São Paulo – 07/11/2025, 08:30. O Instituto de Defesa de Consumidores (Idec) ingressou com ação civil pública contra a Agência Nacional de Telecomunicações (Anatel) para barrar mudanças feitas no Regulamento Geral de Direitos do Consumidor de Serviços de Telecomunicações (RGC). O processo foi protocolado na quarta-feira (5) no Tribunal Regional Federal da 3ª Região.

A entidade pede que a Justiça suspenda imediatamente os dispositivos revisados pela agência, alegando que as alterações fragilizam garantias básicas dos usuários e abrem espaço para práticas abusivas das operadoras.

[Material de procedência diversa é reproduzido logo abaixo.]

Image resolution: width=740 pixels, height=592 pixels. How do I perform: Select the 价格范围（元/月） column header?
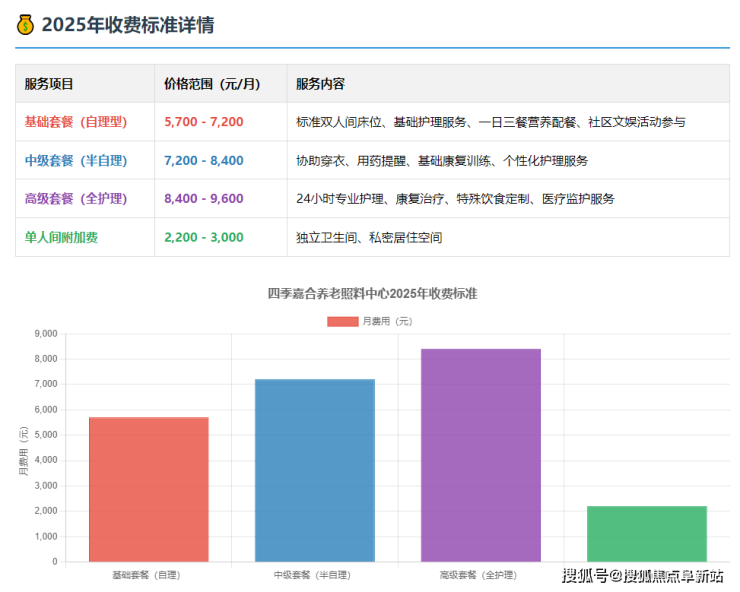(212, 84)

Principais questionamentos

Entre os pontos contestados, o Idec destaca:

  • A possibilidade de planos totalmente digitais, sem atendimento humano, o que permitiria o fechamento de lojas e postos presenciais;
  • Medidas administrativas da Anatel que adiaram e depois anularam normas do RGC consideradas essenciais para proteção do consumidor;
  • A revogação de regra que limitava reajustes de preços a uma vez por ano e proibia alterações unilaterais em valores e condições dos contratos.

De acordo com o advogado Lucas Martho Marcon, do programa de Telecomunicações e Direitos Digitais do Idec, a combinação de atendimento apenas por aplicativos e ausência de lojas físicas inviabiliza a resolução de problemas. “Se o telefone e a internet caírem e o aplicativo não resolver, o consumidor pode ter de viajar para outra cidade em busca de outra loja, se houver”, exemplificou.

Pedidos à Justiça

No processo, o instituto solicita:

  • Suspensão dos trechos que autorizam planos somente digitais sem contrapartidas de acessibilidade;
  • Restabelecimento de critérios claros, como tempo máximo para falar com um atendente;
  • Proibição do fechamento de pontos de atendimento presencial pelas operadoras.

Segundo o Idec, a concessão dessas medidas resultaria em efeitos práticos imediatos, como filas menores, opção efetiva de atendimento humano e maior transparência sobre preços, contratos e protocolos.

Até o momento, a Anatel não se pronunciou sobre a ação.